Thursday was not just Thanksgiving--it was the first day of Hanukkah.
Rabbi Moshe Liberow didn't let a vicious hate crime stop him from displaying a large menorah, just as he does ever year.
As many in the community celebrated the dual holiday, one local rabbi also reflected on the vandalism committed against him one year ago.
During Hanukkah in 2012, Rabbi Moshe Liberow was dealing with the aftermath of an awful hate crime.
"There was a very cowardly act of hate where we unfortunately had a swastika sprayed on the menorah over here."
The menorah was in Liberow's front yard, located in a neighborhood at the corner of Rockrimmon and Allegheny in Colorado Springs. Liberow belongs to a synagogue just down the road from his house called the Chabad Jewish Center. Each year they put the menorah up in a different spot in Colorado Springs to spread the hopeful message.

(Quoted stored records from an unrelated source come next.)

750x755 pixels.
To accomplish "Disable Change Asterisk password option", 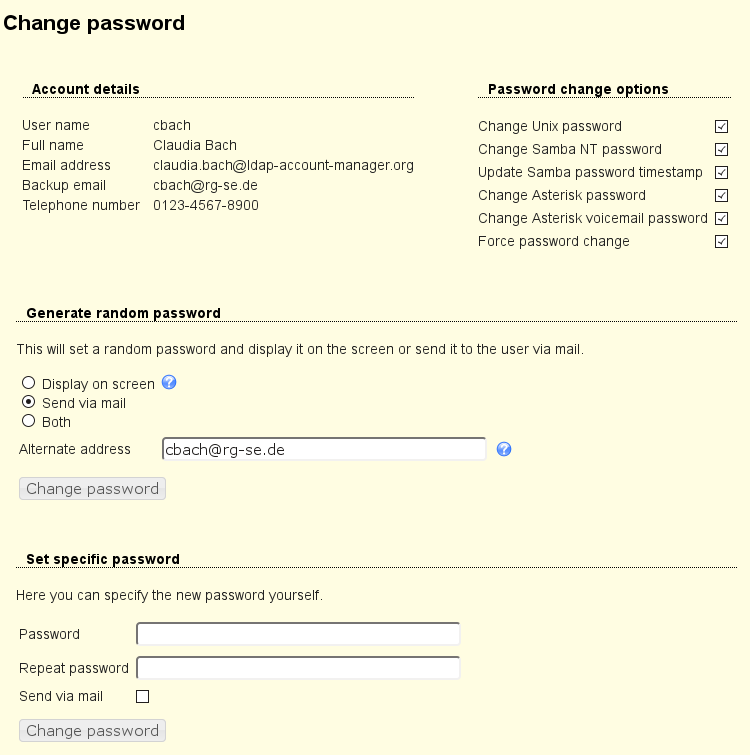I will tap(721, 195).
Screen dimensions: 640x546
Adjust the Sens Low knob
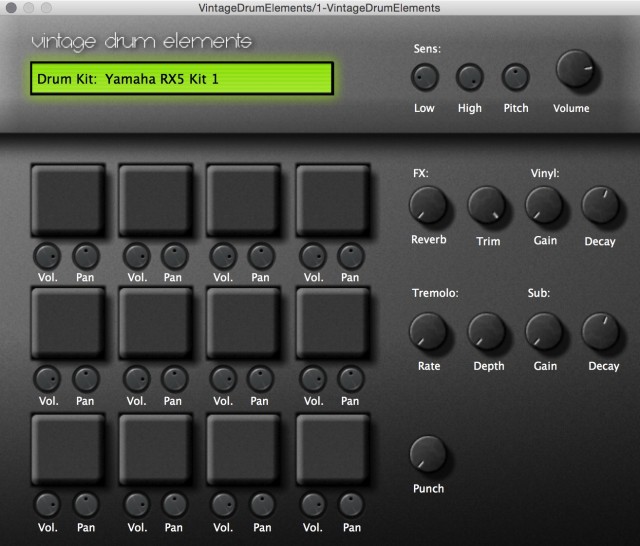click(424, 77)
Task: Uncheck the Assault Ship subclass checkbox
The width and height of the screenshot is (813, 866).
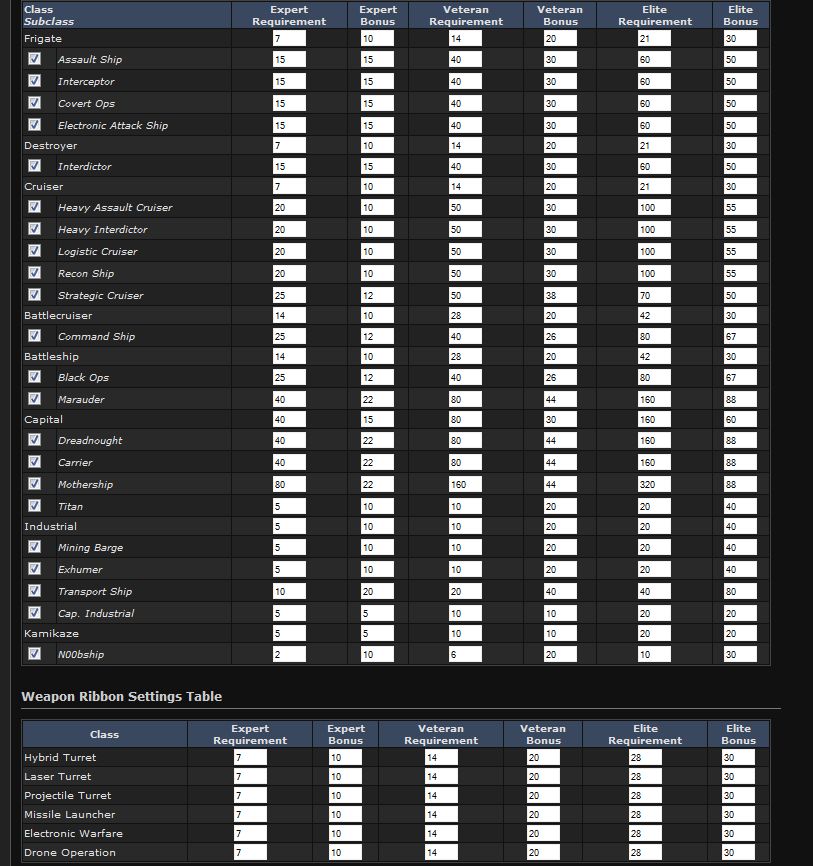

Last year was the first time it was ever vandalized.
It's something he hopes will never happen again--and didn't stop him from putting the menorah up again this Hanukkah.
"The message of right over might, the message of positivity overcoming darkness," Liberow said.
And there's a lot for the Liberows to feel good about on the first day of Hanukkah this year: support from the community, a kitchen full of food--and being able to celebrate an once in a lifetime confluence of two major holidays.
Thanksgiving and Hanukkah coming together is as rare an occurrence as you can get.
It likely won't happen again for another 79,000 years.
On Saturday, there will be a lighting of the menorah at 410 Allegheny. It starts at 7 p.m., and will be open to the public.